Drejka was cooperative with deputies, the release said. He had a valid Florida concealed weapons license, it added. The statement did not indicate whether Jacobs' car had a handicapped sticker.
Sheriff Gualtieri said the only relevant issue is whether Drejka was in fear of further bodily harm from McGlockton.
"He felt, after being slammed to the ground, that the next thing was that he was going to be further attacked by McGlockton," Gualtieri said, adding that the time between Drejka hitting the ground and shooting was about four to five seconds.
Efforts by CNN over two days to contact Drejka were not successful.
A change in the law
The framework of Florida's 'stand your ground' law was changed this year, Gualtieri said. Before, the defendant/shooter used "stand your ground" as a defense and had to prove they were in fear of further body harm, the law now says the state attorney has to provide "clear and convincing evidence" that the defendant/shooter is not entitled to "stand your ground" immunities.
"Nowhere else is there anything like this in criminal law where somebody asserts something and the burden then shifts to the other person," Gualtieri said. "That's a very heavy standard and it puts the burden on the state."
Gualtieri said the case will go to the state attorney. Meanwhile, "Drejka will not be charged, will not be arrested by us ... either (the state attorney) will concur or not and if he concurs, there will be no arrest."
A spokeswoman for the Florida state attorney in Clearwater told CNN Monday that the office had not yet gotten the case from the sheriff's department but would investigate the shooting once the case is received.
In his remarks Friday, the sheriff added that while others can debate the law as it applies in this incident, "I just ask everybody to understand ... I don't make the law.
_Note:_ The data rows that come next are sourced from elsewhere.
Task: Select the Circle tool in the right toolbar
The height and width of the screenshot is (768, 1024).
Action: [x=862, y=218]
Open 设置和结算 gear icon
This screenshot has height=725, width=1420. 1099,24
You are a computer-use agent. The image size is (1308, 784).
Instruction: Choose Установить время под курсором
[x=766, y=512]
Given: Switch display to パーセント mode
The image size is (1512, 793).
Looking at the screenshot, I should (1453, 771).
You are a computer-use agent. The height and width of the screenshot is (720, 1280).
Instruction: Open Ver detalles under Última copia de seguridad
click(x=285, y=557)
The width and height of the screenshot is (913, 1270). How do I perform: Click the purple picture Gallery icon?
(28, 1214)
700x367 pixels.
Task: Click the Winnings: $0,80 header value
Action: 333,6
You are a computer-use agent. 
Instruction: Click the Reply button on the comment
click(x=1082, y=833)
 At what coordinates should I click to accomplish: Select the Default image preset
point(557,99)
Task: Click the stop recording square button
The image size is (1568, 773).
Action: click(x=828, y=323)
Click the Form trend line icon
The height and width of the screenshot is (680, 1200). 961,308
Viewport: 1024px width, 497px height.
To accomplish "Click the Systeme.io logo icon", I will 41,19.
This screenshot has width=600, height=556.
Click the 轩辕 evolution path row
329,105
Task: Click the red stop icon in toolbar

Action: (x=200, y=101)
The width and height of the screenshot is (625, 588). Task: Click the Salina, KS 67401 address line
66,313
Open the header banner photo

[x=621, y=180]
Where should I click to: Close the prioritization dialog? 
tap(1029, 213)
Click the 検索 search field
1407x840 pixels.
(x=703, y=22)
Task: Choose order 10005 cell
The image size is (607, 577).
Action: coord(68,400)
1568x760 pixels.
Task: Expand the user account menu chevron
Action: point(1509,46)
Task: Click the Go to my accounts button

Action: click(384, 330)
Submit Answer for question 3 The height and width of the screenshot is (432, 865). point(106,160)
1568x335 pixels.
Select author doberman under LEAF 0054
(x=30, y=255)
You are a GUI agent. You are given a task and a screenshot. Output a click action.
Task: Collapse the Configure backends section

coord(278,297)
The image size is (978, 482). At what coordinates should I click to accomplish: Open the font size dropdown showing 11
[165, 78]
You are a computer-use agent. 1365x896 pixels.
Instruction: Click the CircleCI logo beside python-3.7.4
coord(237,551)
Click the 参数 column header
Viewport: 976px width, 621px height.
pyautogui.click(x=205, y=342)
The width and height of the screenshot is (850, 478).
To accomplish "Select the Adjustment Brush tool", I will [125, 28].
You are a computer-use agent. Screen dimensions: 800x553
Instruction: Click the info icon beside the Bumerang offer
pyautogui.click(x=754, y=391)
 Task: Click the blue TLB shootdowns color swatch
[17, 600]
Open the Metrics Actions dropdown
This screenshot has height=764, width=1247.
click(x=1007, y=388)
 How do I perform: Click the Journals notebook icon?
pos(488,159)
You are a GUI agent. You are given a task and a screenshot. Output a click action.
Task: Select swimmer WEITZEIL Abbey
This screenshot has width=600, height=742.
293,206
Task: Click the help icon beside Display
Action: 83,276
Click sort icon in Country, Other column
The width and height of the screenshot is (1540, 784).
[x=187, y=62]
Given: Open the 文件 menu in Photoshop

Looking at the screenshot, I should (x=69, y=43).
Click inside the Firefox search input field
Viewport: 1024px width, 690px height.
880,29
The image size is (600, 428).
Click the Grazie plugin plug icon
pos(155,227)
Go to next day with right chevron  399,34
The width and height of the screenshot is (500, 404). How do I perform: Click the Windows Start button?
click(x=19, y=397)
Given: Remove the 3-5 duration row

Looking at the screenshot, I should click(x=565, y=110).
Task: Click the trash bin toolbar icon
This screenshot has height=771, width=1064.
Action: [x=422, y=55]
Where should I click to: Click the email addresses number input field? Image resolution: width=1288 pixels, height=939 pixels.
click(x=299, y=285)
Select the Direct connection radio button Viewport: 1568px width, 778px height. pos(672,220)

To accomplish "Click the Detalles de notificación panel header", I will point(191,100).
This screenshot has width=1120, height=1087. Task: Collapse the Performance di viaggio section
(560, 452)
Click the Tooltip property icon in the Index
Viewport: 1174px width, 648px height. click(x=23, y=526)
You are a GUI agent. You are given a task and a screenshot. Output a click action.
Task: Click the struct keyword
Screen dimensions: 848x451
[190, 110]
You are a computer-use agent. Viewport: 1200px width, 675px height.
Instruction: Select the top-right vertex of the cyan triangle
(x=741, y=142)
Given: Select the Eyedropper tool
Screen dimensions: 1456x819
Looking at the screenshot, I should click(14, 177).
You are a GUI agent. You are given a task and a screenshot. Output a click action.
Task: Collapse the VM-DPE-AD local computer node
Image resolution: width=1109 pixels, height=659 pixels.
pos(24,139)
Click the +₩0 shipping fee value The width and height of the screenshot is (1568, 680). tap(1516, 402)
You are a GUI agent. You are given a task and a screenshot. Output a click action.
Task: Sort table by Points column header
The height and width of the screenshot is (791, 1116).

But I will enforce the law and I will enforce it fairly as the legislature has directed that it be enforced. And under these circumstances, this fits within the framework that the Florida Legislature has crafted."
'It shouldn't be right'
But Jacobs, McGlockton's girlfriend, told CNN affiliate WFLA-TV she thought Drejka was wrong.
"It shouldn't be right because he came approaching me and all Markeis did was try to protect us and protect this family and it's wrong because he shot fire in front of my son," she said.
Gualtieri says there's no evidence that Drejka posed a threat to McGlockton's family, it was strictly a verbal argument, but McGlockton did engage in unlawful conduct when he pushed Drejka.
"Markeis wouldn't be dead if Markeis didn't slam this guy to the ground," Gualtieri said.